Cyclosporine in idiopathic nephrotic syndrome.

Abstract

Idiopathic nephrotic syndrome encompasses two main forms of glomerular diseases, minimal change nephropathy and focal segmental glomerulosclerosis. Minimal change nephropathy is a disease of children which generally responds to corticosteroids. After remission, however, many patients show frequent relapses or steroid dependency. In these patients, cyclosporine may obtain remission of proteinuria in 80% of cases, although relapse usually occurs when the drug is stopped. Focal glomerulosclerosis is generally resistant to corticosteroids. Under cyclosporine some 40% of patients may attain complete or partial remission of the nephrotic syndrome particularly if low-dose prednisone is associated.
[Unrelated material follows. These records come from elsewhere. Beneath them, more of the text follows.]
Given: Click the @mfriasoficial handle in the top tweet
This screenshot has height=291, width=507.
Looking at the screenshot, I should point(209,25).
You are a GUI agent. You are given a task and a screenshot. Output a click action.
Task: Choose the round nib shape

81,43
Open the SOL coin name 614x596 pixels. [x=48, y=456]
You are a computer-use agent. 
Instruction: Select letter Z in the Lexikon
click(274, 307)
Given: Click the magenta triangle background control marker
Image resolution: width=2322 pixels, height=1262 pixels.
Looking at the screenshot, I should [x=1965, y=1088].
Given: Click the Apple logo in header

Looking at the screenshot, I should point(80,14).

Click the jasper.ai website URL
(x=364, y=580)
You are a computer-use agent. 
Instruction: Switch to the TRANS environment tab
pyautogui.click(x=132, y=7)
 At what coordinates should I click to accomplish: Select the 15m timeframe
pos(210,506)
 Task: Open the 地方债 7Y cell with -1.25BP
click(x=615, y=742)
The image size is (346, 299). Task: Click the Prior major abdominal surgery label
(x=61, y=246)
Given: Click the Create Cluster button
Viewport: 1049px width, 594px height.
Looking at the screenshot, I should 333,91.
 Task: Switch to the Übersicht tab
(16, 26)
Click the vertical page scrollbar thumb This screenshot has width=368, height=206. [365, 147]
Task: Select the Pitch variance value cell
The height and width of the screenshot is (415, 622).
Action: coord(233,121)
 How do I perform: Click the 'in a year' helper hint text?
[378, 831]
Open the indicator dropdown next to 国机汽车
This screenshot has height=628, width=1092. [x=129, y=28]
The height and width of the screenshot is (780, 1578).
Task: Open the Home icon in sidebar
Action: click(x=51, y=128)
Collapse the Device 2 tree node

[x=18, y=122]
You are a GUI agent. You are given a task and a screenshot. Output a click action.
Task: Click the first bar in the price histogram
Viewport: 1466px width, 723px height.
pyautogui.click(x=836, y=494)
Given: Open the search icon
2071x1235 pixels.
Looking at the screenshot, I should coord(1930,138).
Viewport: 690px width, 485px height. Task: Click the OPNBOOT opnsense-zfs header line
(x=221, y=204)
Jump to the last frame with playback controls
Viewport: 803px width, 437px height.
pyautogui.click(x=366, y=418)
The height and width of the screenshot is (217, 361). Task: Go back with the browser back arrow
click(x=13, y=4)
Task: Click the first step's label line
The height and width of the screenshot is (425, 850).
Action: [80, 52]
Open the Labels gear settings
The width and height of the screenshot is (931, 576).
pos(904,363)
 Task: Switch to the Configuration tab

Relapse of proteinuria usually occurs after stopping the drug. As cyclosporine may expose to chronic nephrotoxicity some guidelines should be followed to prevent this complication: - the doses should not exceed 5 mg/Kg/day - they should be adjusted whenever an increase in plasma creatinine of > or = 30% over the baseline values occurs - treatment should be stopped if there is no response within 3 months - a careful monitoring of patient under the supervision of a clinician trained with the use of cyclosporine is necessary. The term idiopathic nephrotic syndrome (INS) defines the association of a nephrotic syndrome with non specific glomerular lesions, in the absence of immune complex deposition (1). On the basis of renal histology two main types of INS are recognized: minimal change nephropathy (MCN) and focal and segmental glomerular sclerosis (FSGS).